The responses to this that I’ve read online have focused on Bay’s need to rehearse more, his over-reliance on the prompter, and the fight or flight instinct he followed. You can read an article by Nancy Duarte (of Slide:ology fame) and others’ responses here.

Be Careful, Business Presentations are not Speeches

As someone who works with business presenters, I think the responses to Bay’s situation are a great opportunity to reassert a distinction we always emphasize in our workshops—the distinction between speeches and presentations.

  • Don’t assume that what would have helped Bay will help you. Remember the presentations you deliver are not speeches. They are Orderly Conversations. As such, they require an entirely different approach. Bay was trying to deliver a scripted message that was intended to sound conversational, not really be a conversation. While extensive rehearsal may have helped him, it won’t help you. The presentations you deliver are far too unpredictable for that.
  • Bay’s performance is a good warning for people who believe in scripting or memorizing the beginning of a presentation. Your presentation’s introduction is an important time. During that first minute, it’s your job to bring the audience into the conversation by responding to them and the environment you share right now. This cannot happen when you’re scripted. Even if you can appear to make it happen (which requires acting skills), you will not be fully engaged in the moment. Because of that, it’s really difficult to respond appropriately to the unexpected.
  • Bay trusted the prompter and it failed him. You need to trust yourself. Managing the unexpected—something business presenters face all the time, speechmakers not so much—requires staying engaged and giving yourself time to think. I’m sure when Bay watched the video of his performance, he knew exactly where he went wrong and what he should have done instead. We see this happen all the time reviewing participant videos in our workshops. It’s easy to know, after the fact, what should have happened. So it’s not a matter of coming up with something new when you’re stressed. It’s a matter of settling your thoughts so you can tap into what you already know.
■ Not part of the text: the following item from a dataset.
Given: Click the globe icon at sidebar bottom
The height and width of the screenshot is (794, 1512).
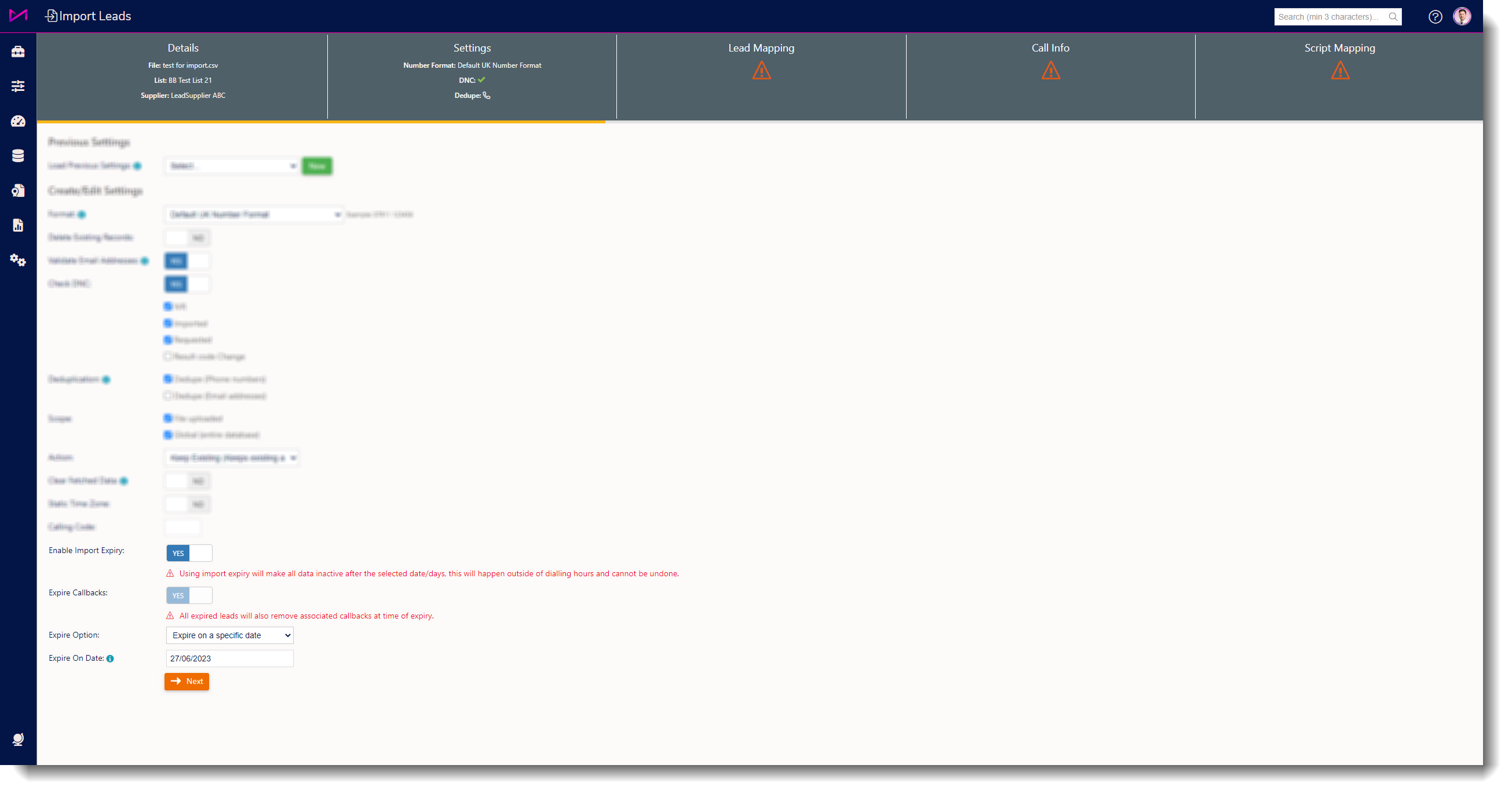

So while Bay’s performance is a cautionary tale for speechmakers, for business presenters it’s an excellent reminder that your first responsibility is to initiate a conversation with your audience. Once that conversation has begun, it’s easy to bring what you have prepared into it.

by Dale Ludwig, President & Founder of Turpin Communication and co-author of the upcoming book, “The Orderly Conversation”

How Do I Not Sound Scripted When Delivering Content Multiple Times?

February 20, 2012 in Author, Delivering Your Presentation, Delivery, Engaging Listeners, FAQs, Greg Owen-Boger, Managing the Orderly Conversation, Myths Debunked, Practice Does Not Make Perfect, Preparation, Presentation

 

greg 200x300Q: I deliver the same information over and over. I know that I sound scripted, but I don’t know what to do about it. Any ideas?

A: I can relate. I used to be an actor. I toured one show – playing the same character – for a year and a half. Talk about saying the same thing repeatedly!

I continue to face this same issue as a trainer, although it requires an entirely different set of skills to sound spontaneous in the classroom than it did on stage.

There are two important things to keep in mind.

1) Presenters should not be scripted because presentations are not theatre. They are “Orderly Conversations” that need to be initiated and managed, not recited or performed.

2) Each audience is a unique group. While your content may be the same, your audience members aren’t. They each have a different set of assumptions and experiences as well as varying degrees of understanding of your topic. This means that you need to make sure you’re explaining concepts to each group in a fresh way. One that meets their needs, not the needs of last week’s group.

Here are a few ideas to help you keep things fresh and specific for each group:

  • Get them talking. Ask them about their experiences with your topic, positive or negative. Ask them about their level of interest. I speak at conferences quite a bit and I have no way of knowing beforehand who’s going to be in the audience. This technique helps me get a better understanding of where their interests lie so I can put more emphasis on them during the presentation. Sometimes I even ask them what order they’d like me to go in.
  • Actively look for peoples’ reactions to what you’re saying. When you do this, you’ll respond naturally just as you do in everyday conversation.
  • Encourage people to ask you questions throughout the presentation. Since you can’t predict what questions they’ll ask (or how the question will be phrased), you’ll be forced to explain ideas in a new way to meet the questioner’s unique point of view.
  • Reorder your slides so that you don’t know for sure what slide is next. This won’t work for everyone, but if you’re brave enough to try it, you’ll appreciate how well it keeps you on your toes.

Try one or more of these ideas, you’ll be surprised how fresh your presentation sounds and feels. The added bonus for you is that you won’t be bored.

What other ideas do you have for keeping stale content fresh?